Rien de grave en réalité. La découverte des fumeurs noirs au fond des océans terrestres, où règne l’obscurité la plus totale, a provoqué « un changement de paradigme sur la question de l’habitabilité : on avait la vie et tout un écosystème sans la moindre lumière, explique Arnaud Boutonnet, responsable analyste de mission pour Juice à l’ESA. La vie a besoin d’eau liquide, du contact avec le sol rocheux pour les nutriments, et d’une source d’énergie. » A défaut de Soleil, les effets de marée que subissent les lunes de Jupiter leur fournissent cette énergie.
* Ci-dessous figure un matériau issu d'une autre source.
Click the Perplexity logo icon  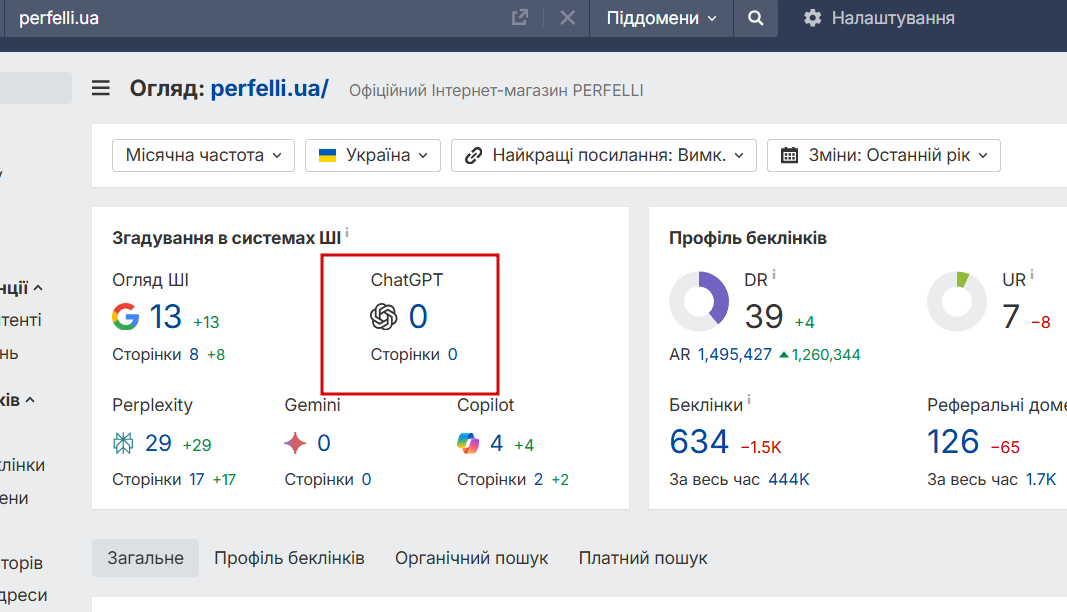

Comme l’assure Gina DiBraccio, directrice de la division des sciences planétaires de la NASA, « les scientifiques pensent que Europe est un des endroits les plus prometteurs pour la quête de la vie au-delà de la Terre. Mais soyons bien clairs : Clipper ne cherchera pas la vie proprement dite mais caractérisera l’habitabilité d’Europe. »
Eventuels lacs
La sonde ne va pas se poser, ni forer la glace, ni plonger dans l’océan. Une fois en orbite autour de Jupiter, en 2030, elle se contentera de survoler le satellite et de l’analyser sous toutes les coutures grâce à ses neuf instruments, dont un radar qui aura pour mission de décrire la structure de la croûte et de chercher la présence d’éventuels lacs en son sein.
Autre tâche primordiale assignée à la sonde : comprendre la composition d’Europe et des matériaux brun-rouge qu’on y aperçoit, déterminer la profondeur de l’océan, sa salinité et ses interactions avec la surface. Europa Clipper ne se mettra pas en orbite autour de sa cible, contrairement à ce que fera Juice avec Ganymède, et il y a une bonne raison à cette stratégie : Europe, nettement plus proche de Jupiter, baigne dans un champ de particules très énergétiques qui détruiraient rapidement l’électronique de la sonde si elle y demeurait en permanence. « Avec de simples survols, on descend vers Europe et on ressort vite, ce qui a l’avantage de limiter le flux de radiations », souligne Arnaud Boutonnet.
La mission est passée tout près de la catastrophe avant même son lancement quand, en mai, la NASA a appris par hasard qu’un modèle de transistor dont le vaisseau est abondamment équipé n’était en réalité pas aussi résistant aux radiations que ce que son fabricant prétendait. Un véritable branle-bas de combat s’est ensuivi, avec le risque, s’il fallait changer tous ces éléments, de rater la fenêtre de tir qui se présente en octobre.
Heureusement, les ingénieurs de l’agence spatiale américaine ont mis à profit « un principe de la métallurgie, où l’on chauffe le métal pour qu’il récupère des qualités perdues », précise Arnaud Boutonnet. En chauffant les transistors, ceux-ci devraient donc s’autoréparer au moins partiellement.
Partageons l’optimisme de la NASA et imaginons que la mission réussisse et mette notamment en évidence la présence des fameux Chnops (carbone, hydrogène, azote, oxygène, phosphore, soufre) indispensables à la vie, que se passera-t-il après ? « Vous pouvez parier votre dernier dollar que si Europa Clipper nous dit “oui, ces ingrédients sont là”, nous allons (…)nous battre pour une deuxième mission à la recherche de la vie », a assuré Curt Niebur, responsable scientifique de la mission, lors d’une conférence de presse en septembre.
Il faudra surtout convaincre le contribuable américain : avec une facture finale de 5 milliards de dollars (environ 4,5 milliards d’euros) contre 2 milliards prévus à l’origine, Europa Clipper a explosé son budget et a coûté presque trois fois plus cher que Juice.